Confesso que sinto saudade da época da simplicidade, onde tudo era menos difícil. O mundo se transformou e com ele veio todo esse turbilhão de coisas que, mesmo já estando acostumados, a gente tem menos tempo, menos paciência, menos tudo. E saber que as 24 horas de hoje por incrível que possa parecer são as mesmas 24 horas de antigamente.
Nessa semana vi um jogo onde o narrador observou que um jogador estava de chuteiras pretas. E me surpreendi de eu mesmo não ter notado isso. A modernidade que também chegou no futebol me deixou cego diante de algo tão simples. Em nossa época de criança, todo mundo sonhava em ganhar uma chuteira preta. Preta com no máximo um ou dois detalhes brancos, talvez somente para destacar a marca do calçado. Quando muito, tínhamos um Kichute, éramos felizes e não sabíamos.

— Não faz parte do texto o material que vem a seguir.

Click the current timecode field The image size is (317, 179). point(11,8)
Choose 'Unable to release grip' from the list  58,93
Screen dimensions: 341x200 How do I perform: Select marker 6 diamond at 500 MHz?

Embora infelizmente o mundo ande mais cinza de modo geral, no quesito chuteira a coisa está bem colorida. Hoje em dia é chuteira verde-limão, roxa, laranja, entre outras tantas. Sem contar o peso delas, se é que pesam alguma coisa. A chuteira preta era pesada, quase que chumbada. E que orgulho quando conseguíamos comprar uma e calçar logo. A gente se sentia um Zico da vida. Preta. Simples. Colorida, mesmo, era apenas a TV que estava chegando para a gente ver os craques de chuteira preta.
Nossos campos de várzea combinavam com a chuteira preta. Podia ter um buraco aqui e outro ali, ser quase uma espécie de gincana quando chovia, mas era divertido. E ninguém era mais do que ninguém. A simplicidade mandava sempre e não importava se o jogador usava sua nova e “moderna” chuteira preta ou se ainda permanecia com o Kichute entrelaçando os cadarços pelas canelas.

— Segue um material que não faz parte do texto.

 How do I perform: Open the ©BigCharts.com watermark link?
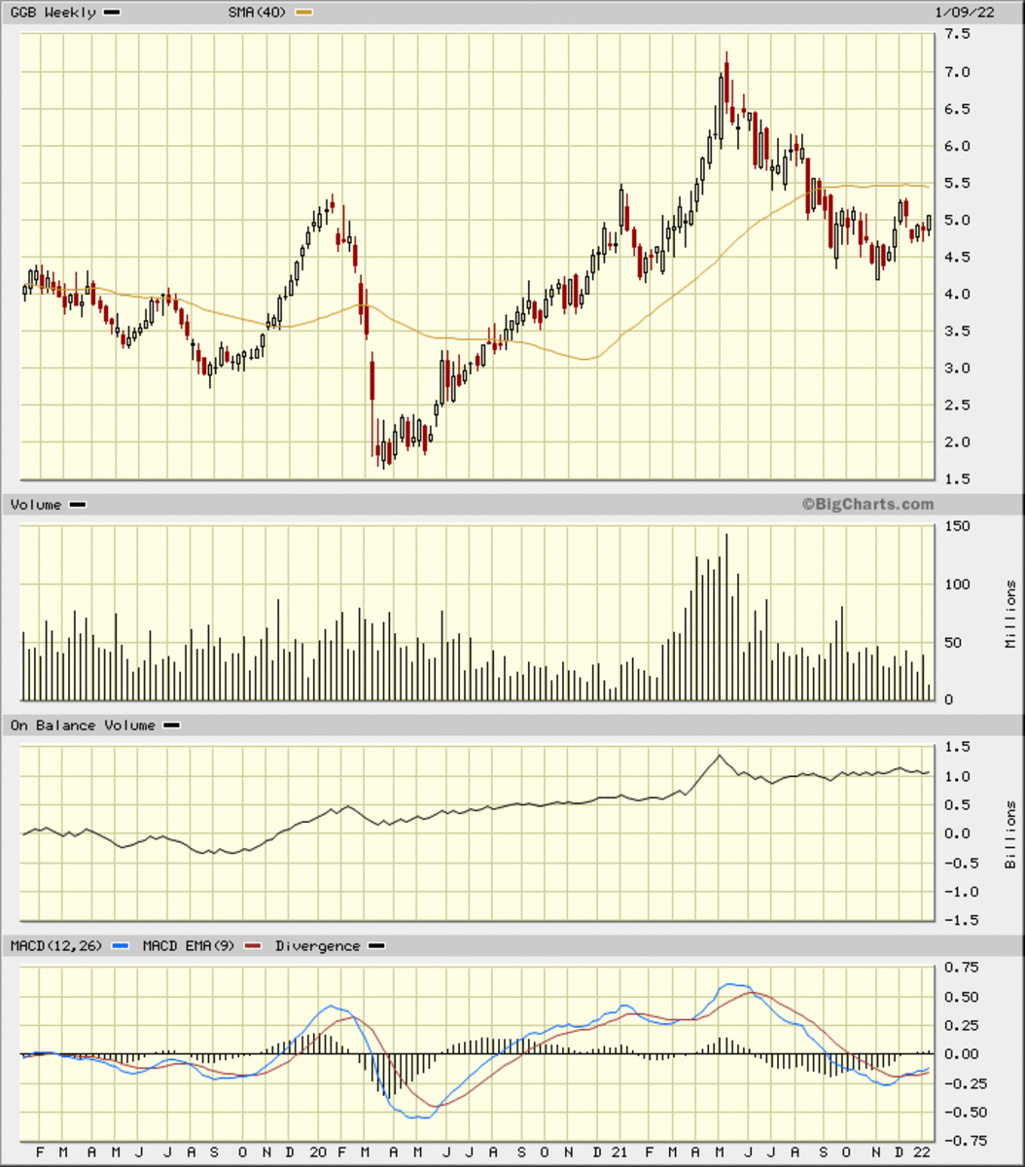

Volta e meia vemos o pessoal debater sobre os craques de antigamente diante dos craques de hoje, se Messi e Cristiano Ronaldo seriam do nível de Pelé e Maradona ou se o Haaland é mais artilheiro que Gerd Müller ou Romário. O fato é que cada época teve ou tem a sua particularidade. Não só de chuteiras, mas de camisas, por exemplo. Na época antiga as camisas de algodão pesavam bem mais, também. E quando chovia elas pareciam absorver a chuva do mês inteiro. E os caras davam conta.
Fico imaginando como seria o futebol do Pelé ou os dribles de Garrincha e Maradona jogando de chuteiras com amortecimento ou com travas high-tech. Nos pés deles só havia couro e coragem. Isso que, até elas serem amaciadas, os calos se sobressaíam. E eles usavam por um bom tempo até trocar, diferentemente de hoje, quando os jogadores trocam de chuteira como quem troca de meia.
Quem já calçou uma chuteira daquelas sabe: elas tinham personalidade. Hoje as chuteiras podem ser mais leves, mais coloridas e mais modernas, mas nunca terão o peso – literal e simbólico – da boa e velha chuteira preta. E como bônus neste saudosismo todo, quem conseguiria esquecer do Kichute amarrado nas canelas?